QUELLE:
Im November letzten Jahres drückten die Initiatoren dann – übrigens gemeinsam mit dem extra aus Düsseldorf angereisten NRW-Wirtschaftsminister – dann den roten Knopf zum Start in eine digitale Zukunft. Zack! Sehen Sie selbst:
Das sieht schon beeindruckend aus! Köln startet durch in die digitale Zukunft.
Nach anfänglicher Euphorie fragt man sich leise: Erst jetzt? Und wagt gar nicht danach zu fragen, was denn all die Internet-Agenturen und Software-Firmen in Köln in den letzten 20 Jahren so getan haben, dass es nun der IHK-Chef persönlich anpacken muss?
Am Mangel an Angeboten scheint es nicht zu liegen: es gibt in Köln den Startplatz, den Solution Space, eine einwöchige Internetwoche Köln, organisiert von der Kölner Internet Union, das einwöchiges Festival “Interactive Cologne”. Und da wären noch die inzwischen wohl weltgrösste Messe für Online-Marketing namens DMEXCO und Spezialkonferenzen wie die Content Marketing Conference in der Wolkenburg. Wer immer noch nicht genug hat, kann sich auf nerdhub.de schlau machen, was alles in so in Sachen Internet in Köln läuft.
Um es kurz zu machen: es ist so viel, dass man jeden auslachen möchte, der meint, aus Mangel an Angeboten und Vernetzung vom Rheinland nach Berlin ziehen zu müssen. Ein Mensch allein schafft den Parcours einfach nicht, wenn er ab und zu noch mal arbeiten möchte. Und nun soll also noch ‘Digital Lab’ unweit des Doms im jetzigen Solution Space dazukommen.
Sicher ist es lobenswert, wenn die IHK den kölschen Mittelständlern den Weg bei den digitalen Herausforderungen erleichtern will und als Katalysator vernetzen will. Der Kölner IHK-Geschäftsführer Ulf Reichardt ist sehr umtriebig unterwegs.
Und wenn damit nur erreicht wird, dass der Durchschnittsmittelständler versteht, dass eine digitale Strategie mehr ist als der Relaunch der Unternehmenswebsite, dann hat er mit seiner Initiative schon viel erreicht.
Phase 2: Das gemeinsame Geisterbahnfahrt
Die derzeit von Flensburg bis Garmisch-Patenkirchen stattfindenden Veranstaltungen rund um das Thema Digitalisierung haben nämlich einige Gemeinsamkeiten, die man durchaus als auffällig bezeichnen kann.
Gern laufen die Treffen in etwa so ab: vorn am Rednerpult werden tolle Zahlenspiele aufgeführt: “In jeder Minute werden weltweit 60 Millionen Tweets abgesendet!” Man erfährt, dass YouTube innerhalb der letzten fünf Minuten soundsoviel Videos abgespielt hat oder dass amerikanische Kaufhausketten schon zu twittern anfangen, wenn man in hundert Metern Entfernung einen Hot Dog gegessen hat.
Das Publikum fühlt sich wie auf dem Jahrmarkt – in einer Mischung aus Achterbahnfahrt und Gruselkabinett. Aber haben diese Dinge auch einen wirtschaftlichen oder sogar strategischen Mehrwert?

SCHRIFTLICHER AUFTRAG 1: Wer drückte laut dem Text über Köln und die Digitalisierung im November zusammen mit den Initiatoren den roten Knopf?
SCHRIFTLICHER AUFTRAG 2: Fasse bitte den Absatz im Text über Köln und die Digitalisierung, der mit „Am Mangel an Angeboten scheint es nicht zu liegen“ beginnt, als Liste zusammen.
SCHRIFTLICHER AUFTRAG 3: Führe den Text über Köln und die Digitalisierung im Anschluss an seinen letzten Satz fort.

DATENABSCHNITT:
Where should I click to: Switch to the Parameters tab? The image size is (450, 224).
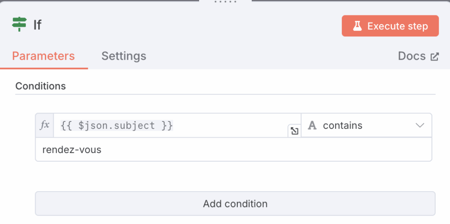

ÜBUNGSERGEBNIS 1: Der eigens aus Düsseldorf angereiste NRW-Wirtschaftsminister.

ÜBUNGSERGEBNIS 2:
Angebote in Köln:
- Startplatz
- Solution Space
- Internetwoche Köln (eine Woche, organisiert von der Kölner Internet Union)
- Festival „Interactive Cologne“ (eine Woche)
- DMEXCO, inzwischen wohl die weltgrößte Messe für Online-Marketing
- Spezialkonferenzen wie die Content Marketing Conference in der Wolkenburg
- nerdhub.de als Überblick über weitere Internet-Aktivitäten in Köln

ÜBUNGSERGEBNIS 3:
Falls sich wirklich einmal einer dieser ominösen Mittelständler, die jetzt gerade aller erreichen möchten – wirklich auf einem solchen Format befindet – was soll sich der durchschnittliche Reifenhändler fragen? Was soll er mit nach Hause nehmen außer dem guten Gefühl, endlich wieder zuhause zu sein, wenn man von der Kirmes kommt…
Die nicht zu überhörenden Botschaften lauten: Sie sind nicht dabei – weil Sie wieder irgendetwas anderes getan haben, anstatt endlich einmal Ihre Website zu überarbeiten!
Von oben ruft es der staunenden Menge zu: Ihr müsst Euch endlich transformieren! Apple baut Plattformen und Ihr habt noch nicht einmal eine App!
Diese Art von Treffen hinterlassen bei allen ein gutes Gefühl: entweder man fühlt sich bestätigt, richtig zu liegen oder man hat sich wenigstens richtig gegruselt, wie schlimm und anders die Zukunft wird.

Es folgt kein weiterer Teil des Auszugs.